For some reason, you know it. you know, that you have a gifted mind. you know that because your mind is sharper, smarter and more intelligent than average, you are are slo having OCD. Now, I am not talking science. nah.
I am just telling that gut feeling which everyone of us have.
or at least a lot of us.
so, lets put this smarter brain to act. Lets fight against OCD. OCD is strong, physically. But lets be smart Mentally. And we can winnower OCD.
Last night I wasn't able to sleep. and I could totally feel the sleep in my eyes. My body, and in my soul. every cell in my body knew that I wanted to sleep. But I wasn't able to. I realised that more I was trying to do it, the more difficult it was becoming. and for some reason, so was my anxiety. I thought. lets go on a train ride. something in my mind. I started. all the stations, passengers, food, everything in the train was something that I wanted. something out of imagination, but something that I wanted. there was no space for OCD. and as I was cursing in the train, I fell asleep. I woke up after 8 hours. And I felt as I really came out of the station, all fresh. let your subconscious do the magic, just give it a clue and leave on it.

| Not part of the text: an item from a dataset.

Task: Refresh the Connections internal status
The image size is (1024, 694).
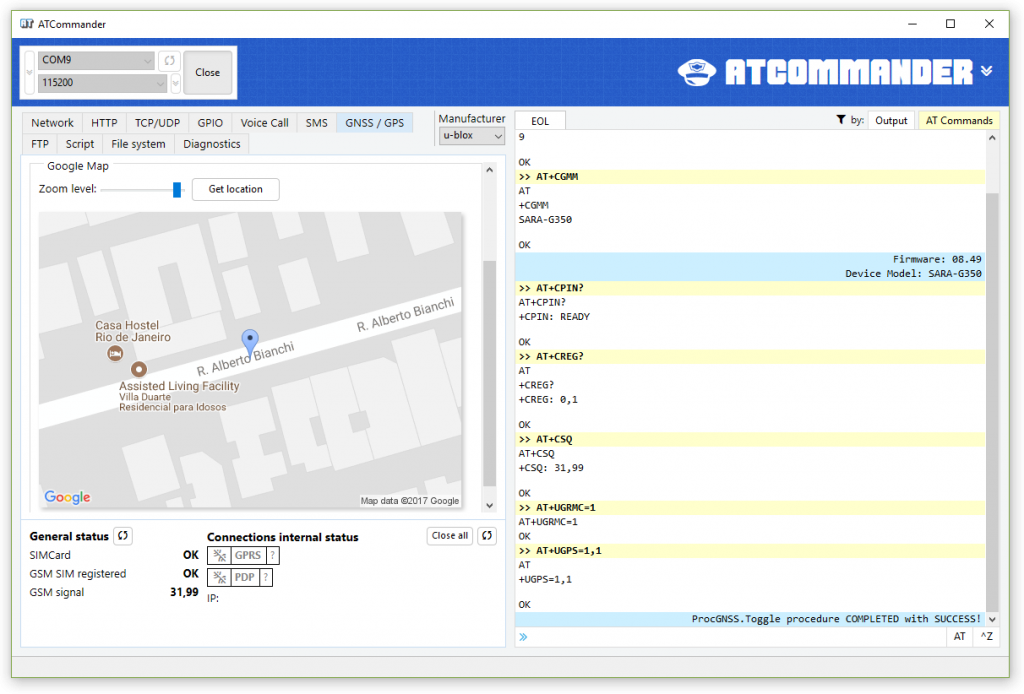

I dont know if its true, but sometimes when you are extremely tired. And you know , somewhere deep inside that you will not be performing the compulsion, because you are tired as hell. Again , you are not sure about it. In that moment, sometimes, old subsides, the urge fades away. and suddenly the correct rational of doing things start. And I think, at that moment, you suddenly feel victorious. And the energy starts returning to you. Its not easy to be a part of something so nasty. so nasty that you almost hate to be a part of it. keep finding the ways, you will find eventually the way that u d been looking for.

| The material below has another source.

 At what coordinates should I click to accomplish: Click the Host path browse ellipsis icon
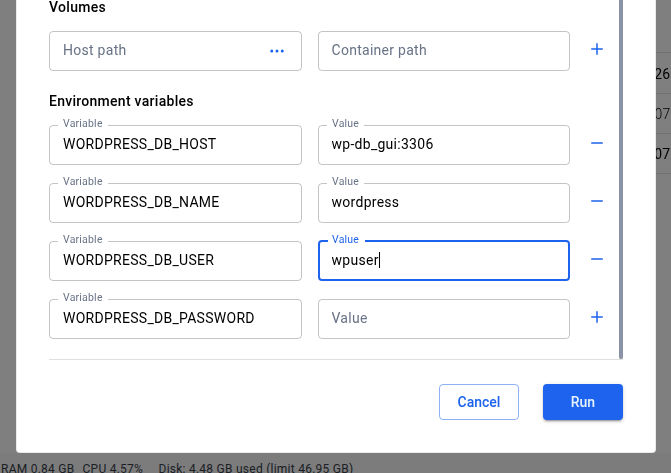pyautogui.click(x=277, y=50)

In my experience of going through a lot of diets, I felt that carbs eating used to increase my OCD a little up by the notch, but I dont think that its something that I would consider in modifying my diet. I tried ketogenic diet, and that was really helpful. I would say amazing. I felt good. I lost weight 89 Kgs to 71 Kgs. I felt more energetic. but I couldn't sustain that as a lifestyle. I felt more energetic, hence I ran better, my workouts were better. and definitely my OCD got much lesser. not was it entirely diet. I dont think so. I feel when you feel good about yourself. Your OCD does decrease. And thats all what matters. feel good about things. eat good. exercise till you sweat like crazy. and you know what-that will help your OCD. nothing like what you didn't already know. I know. its always good to hear.